## Description of the task:
Using the entries below, output exactly the line containing "Go to Home via" and all lines that follow it to the end.

Records from a data source

_____

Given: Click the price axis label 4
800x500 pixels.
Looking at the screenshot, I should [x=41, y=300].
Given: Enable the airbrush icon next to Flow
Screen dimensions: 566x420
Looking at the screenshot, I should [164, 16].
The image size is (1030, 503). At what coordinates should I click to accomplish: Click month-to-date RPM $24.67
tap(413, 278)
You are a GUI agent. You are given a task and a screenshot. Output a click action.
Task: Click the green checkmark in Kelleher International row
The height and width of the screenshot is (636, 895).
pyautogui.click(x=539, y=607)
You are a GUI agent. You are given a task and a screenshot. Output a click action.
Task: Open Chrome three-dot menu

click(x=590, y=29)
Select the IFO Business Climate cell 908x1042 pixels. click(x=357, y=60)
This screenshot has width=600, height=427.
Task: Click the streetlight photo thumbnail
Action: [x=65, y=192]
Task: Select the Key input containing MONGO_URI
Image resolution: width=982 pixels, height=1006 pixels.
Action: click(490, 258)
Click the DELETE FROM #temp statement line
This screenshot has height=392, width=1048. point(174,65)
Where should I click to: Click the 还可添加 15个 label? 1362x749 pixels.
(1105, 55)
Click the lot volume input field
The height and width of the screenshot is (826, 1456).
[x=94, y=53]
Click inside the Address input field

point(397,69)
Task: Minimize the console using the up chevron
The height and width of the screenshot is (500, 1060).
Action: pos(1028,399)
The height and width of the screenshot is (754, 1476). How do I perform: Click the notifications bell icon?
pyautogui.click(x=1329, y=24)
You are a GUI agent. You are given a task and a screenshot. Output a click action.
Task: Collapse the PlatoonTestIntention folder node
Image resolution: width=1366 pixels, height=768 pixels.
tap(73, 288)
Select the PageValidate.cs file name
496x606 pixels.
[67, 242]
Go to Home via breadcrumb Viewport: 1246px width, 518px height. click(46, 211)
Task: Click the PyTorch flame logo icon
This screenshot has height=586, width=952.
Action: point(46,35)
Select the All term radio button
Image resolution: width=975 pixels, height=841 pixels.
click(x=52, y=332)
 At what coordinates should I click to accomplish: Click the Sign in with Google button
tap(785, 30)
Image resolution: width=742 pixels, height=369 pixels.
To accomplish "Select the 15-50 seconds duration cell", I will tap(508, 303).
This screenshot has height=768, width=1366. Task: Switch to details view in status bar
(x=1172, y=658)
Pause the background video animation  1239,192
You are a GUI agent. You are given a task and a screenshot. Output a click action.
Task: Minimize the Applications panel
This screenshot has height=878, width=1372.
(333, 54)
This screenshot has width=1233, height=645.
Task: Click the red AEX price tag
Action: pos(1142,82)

_____

## Answer to this problem:
Go to Home via breadcrumb Viewport: 1246px width, 518px height. click(46, 211)
Task: Click the PyTorch flame logo icon
This screenshot has height=586, width=952.
Action: point(46,35)
Select the All term radio button
Image resolution: width=975 pixels, height=841 pixels.
click(x=52, y=332)
 At what coordinates should I click to accomplish: Click the Sign in with Google button
tap(785, 30)
Image resolution: width=742 pixels, height=369 pixels.
To accomplish "Select the 15-50 seconds duration cell", I will tap(508, 303).
This screenshot has height=768, width=1366. Task: Switch to details view in status bar
(x=1172, y=658)
Pause the background video animation  1239,192
You are a GUI agent. You are given a task and a screenshot. Output a click action.
Task: Minimize the Applications panel
This screenshot has height=878, width=1372.
(333, 54)
This screenshot has width=1233, height=645.
Task: Click the red AEX price tag
Action: pos(1142,82)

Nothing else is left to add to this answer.